The risk of spread of the deadly virus could be completely eliminated by this Christmas thanks to an extra jab, according to the Times. The third vaccine would be offered to all members of the public aged 50 or over.
There are two possible jabs being tested in a project overseen by Chris Whitty, England’s chief medical officer.
One of the options involved taking an extra shot of the three vaccines already distributed in the UK – Oxford-AstraZeneca, Moderna or Pfizer-BioNTech.
The other alternative would require a jab specifically altered to ward off new mutations of the pathogen.
Existing jabs are able to fight off mutations, but have proven weaker against certain variants such as the one that originated in South Africa.
According to the Times, it is only believed to be necessary to provide the vaccine to the over-50s and other groups that may be at a higher risk.
A senior government minister told the publication: “We will have a lot to say about the booster programme soon. It’s looking really positive so far.
“We think that the level of protection in the population to any variant will be so high that by Christmas, Covid-19 should have just faded away into the background like any other illness in circulation.
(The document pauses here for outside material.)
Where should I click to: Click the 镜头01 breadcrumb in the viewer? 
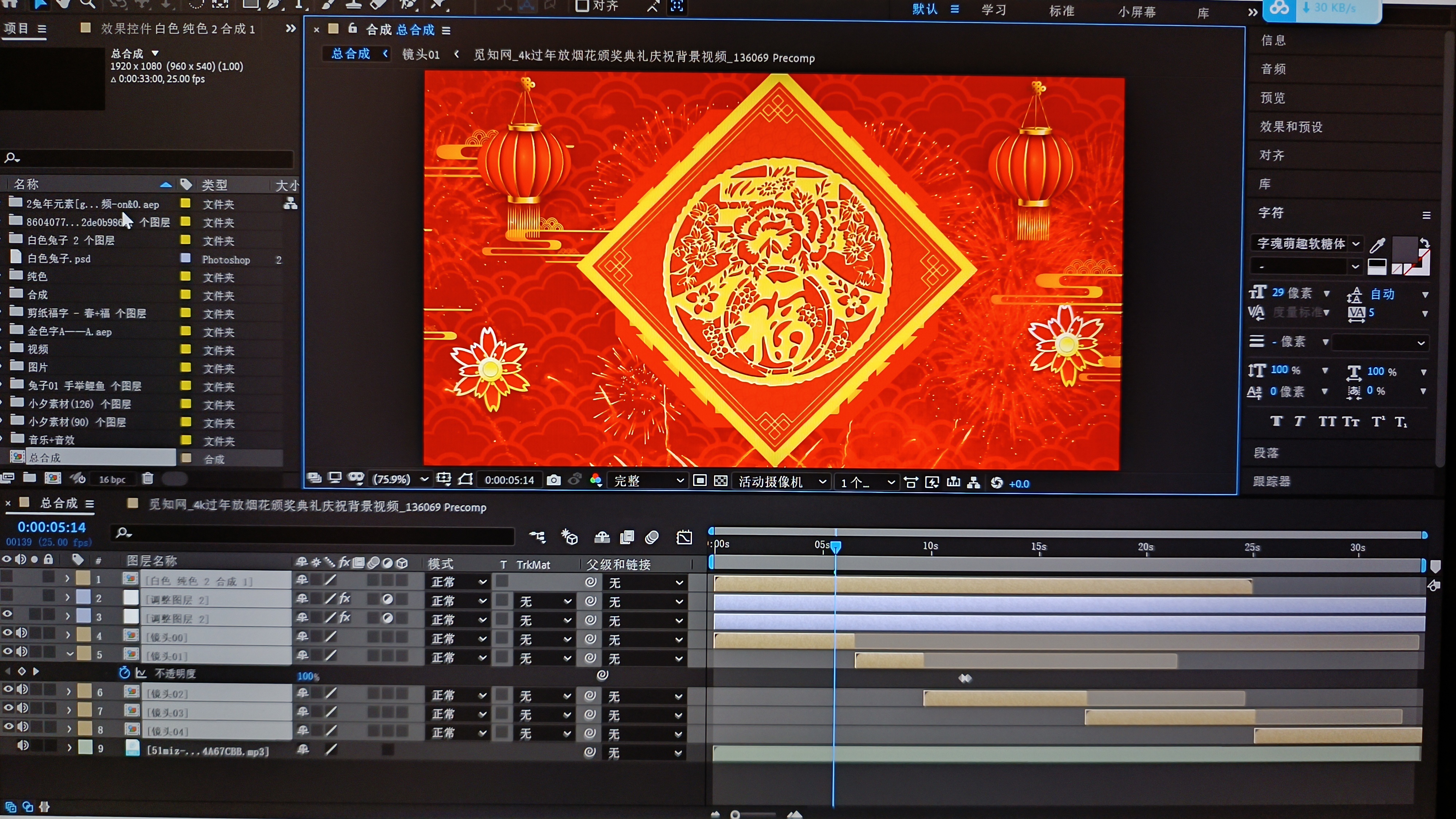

“So much so that we don’t think there will be any need to give a booster shot to younger people because transmission will have got so low.”
The news comes as Britain achieved a fresh milestone in its fight against coronavirus by giving 50 million doses of the jab, with nearly a third of adults fully inoculated.
On Tuesday, the daily death toll registered a single fatality for only the third time in the pandemic.
Health Secretary Matt Hancock said: “We have hit another incredible milestone in our vaccination programme.
“Now 29.4 percent of the adult population have the strongest possible protection of two doses.”
He added that the immunisation programme is “saving lives and helping us get back to normal”, adding: “I want to pay tribute to the heroic NHS staff and volunteers who have worked tirelessly to deliver vaccines in all parts of the United Kingdom at a phenomenal pace.”